• **Aim of the task**
Search the records for the string "header" and copy every line where it turns up.

Saved data entries:
◇ ◇ ◇ ◇ ◇ ◇ ◇

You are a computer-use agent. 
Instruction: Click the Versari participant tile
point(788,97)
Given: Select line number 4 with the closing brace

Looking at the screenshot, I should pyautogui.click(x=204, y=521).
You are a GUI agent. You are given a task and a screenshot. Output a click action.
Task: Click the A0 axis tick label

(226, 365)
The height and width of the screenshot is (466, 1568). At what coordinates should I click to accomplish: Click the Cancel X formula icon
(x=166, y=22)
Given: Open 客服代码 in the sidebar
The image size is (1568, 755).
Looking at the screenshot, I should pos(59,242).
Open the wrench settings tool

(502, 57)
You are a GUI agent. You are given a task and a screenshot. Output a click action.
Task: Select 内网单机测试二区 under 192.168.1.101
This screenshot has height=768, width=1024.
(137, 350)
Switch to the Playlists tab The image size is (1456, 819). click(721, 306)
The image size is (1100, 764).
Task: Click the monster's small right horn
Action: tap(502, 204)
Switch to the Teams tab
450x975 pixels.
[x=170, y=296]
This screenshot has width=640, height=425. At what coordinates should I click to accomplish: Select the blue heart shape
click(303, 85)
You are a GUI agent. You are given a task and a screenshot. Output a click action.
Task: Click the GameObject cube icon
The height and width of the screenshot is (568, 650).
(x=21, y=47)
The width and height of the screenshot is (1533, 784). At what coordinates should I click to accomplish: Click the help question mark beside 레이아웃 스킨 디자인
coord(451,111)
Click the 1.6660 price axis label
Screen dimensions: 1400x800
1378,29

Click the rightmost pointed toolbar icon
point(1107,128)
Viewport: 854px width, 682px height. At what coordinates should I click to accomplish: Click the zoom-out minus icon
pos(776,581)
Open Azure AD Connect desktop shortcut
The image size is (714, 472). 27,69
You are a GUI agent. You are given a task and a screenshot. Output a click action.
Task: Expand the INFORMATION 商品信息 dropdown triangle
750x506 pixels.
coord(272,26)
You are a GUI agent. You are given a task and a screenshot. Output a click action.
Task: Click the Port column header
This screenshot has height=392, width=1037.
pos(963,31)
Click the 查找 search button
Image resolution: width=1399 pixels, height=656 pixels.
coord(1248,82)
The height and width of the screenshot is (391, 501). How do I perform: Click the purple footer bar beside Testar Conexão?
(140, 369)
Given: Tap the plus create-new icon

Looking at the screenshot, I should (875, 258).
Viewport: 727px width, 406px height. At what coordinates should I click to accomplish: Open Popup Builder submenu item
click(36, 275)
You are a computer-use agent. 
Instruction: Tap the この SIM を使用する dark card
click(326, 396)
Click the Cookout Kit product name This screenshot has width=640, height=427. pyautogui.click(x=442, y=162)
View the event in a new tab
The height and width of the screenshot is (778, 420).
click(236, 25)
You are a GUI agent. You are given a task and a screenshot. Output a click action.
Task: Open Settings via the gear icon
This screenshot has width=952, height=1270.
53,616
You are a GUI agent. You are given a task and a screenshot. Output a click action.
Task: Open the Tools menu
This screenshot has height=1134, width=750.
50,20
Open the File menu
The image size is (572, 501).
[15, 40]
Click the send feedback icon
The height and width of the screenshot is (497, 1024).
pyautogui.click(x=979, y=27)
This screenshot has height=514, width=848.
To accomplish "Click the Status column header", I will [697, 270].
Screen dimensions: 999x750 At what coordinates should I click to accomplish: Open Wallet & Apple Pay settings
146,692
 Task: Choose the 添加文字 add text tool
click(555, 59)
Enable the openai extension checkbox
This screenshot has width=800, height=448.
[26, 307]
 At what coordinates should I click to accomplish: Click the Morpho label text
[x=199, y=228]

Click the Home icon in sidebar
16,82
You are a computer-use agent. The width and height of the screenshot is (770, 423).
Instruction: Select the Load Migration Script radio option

◇ ◇ ◇ ◇ ◇ ◇ ◇

• **Worked solution**
Task: Click the Port column header
To accomplish "Click the Status column header", I will [697, 270].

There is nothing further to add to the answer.